Selon elle, le fait qu’un appel à la grève nationale ait déjà été lancé le 18 septembre permet justement d’anticiper et de « maintenir la détermination ». Un avis partagé par Pierre, plus loin sur la place : « Les Gilets jaunes ont eu plus d’impact, ils ont été plus entendus que les grèves sur une journée. Il faut continuer dans la durée. »

Plusieurs milliers de personnes se sont rassemblées place des Fêtes, à Paris, pour préparer la suite. © NnoMan Cadoret/Reporterre

Pour maintenir la pression, Mariane estime aussi qu’un travail de communication doit être poursuivi. « Il faut continuer d’informer et de s’informer sur les réseaux, affirme-t-elle. Il faut maintenir cet énervement, comme on l’a fait pendant les élections législatives [de 2024] par exemple. »

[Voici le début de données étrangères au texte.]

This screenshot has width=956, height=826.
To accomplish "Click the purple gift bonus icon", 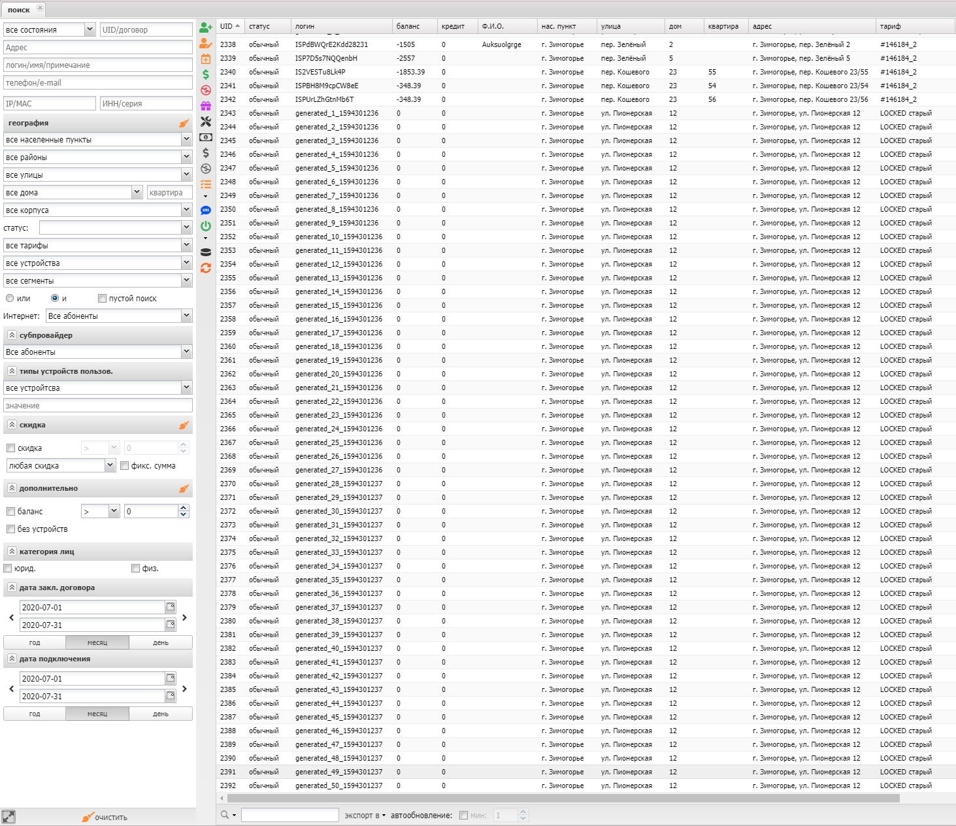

Autre suggestion : continuer de multiplier les modes d’action. Aux côtés de Selma et Mariane, Anissa raconte ne pas pouvoir systématiquement faire grève à son travail. « Il faut que chaque Français ancre dans sa tête que tout est important. Même les jours où on ne peut pas faire grève ou on ne peut pas aller manifester, il y a d’autres moyens d’agir, comme ne pas utiliser sa carte bleue, ou ne pas consommer », argue-t-elle. Selon elle, se rappeler cela permettra d’inscrire le mouvement dans la durée.

Manon et Pierre ont participé au rassemblement place des Fêtes, à Paris. © NnoMan Cadoret/Reporterre

Inclure de nouvelles personnes

À Paris, plusieurs personnes ont déploré que le mouvement n’ait pas attiré de nouveaux militants. « Ce sont surtout des jeunes de cet arrondissement qui sont là aujourd’hui sur la place des Fêtes. C’est cool, mais on aimerait que ce soit plus diversifié, plus représentatif de la population », avance Lily [*], à l’abri des gouttes de pluie sous un préau.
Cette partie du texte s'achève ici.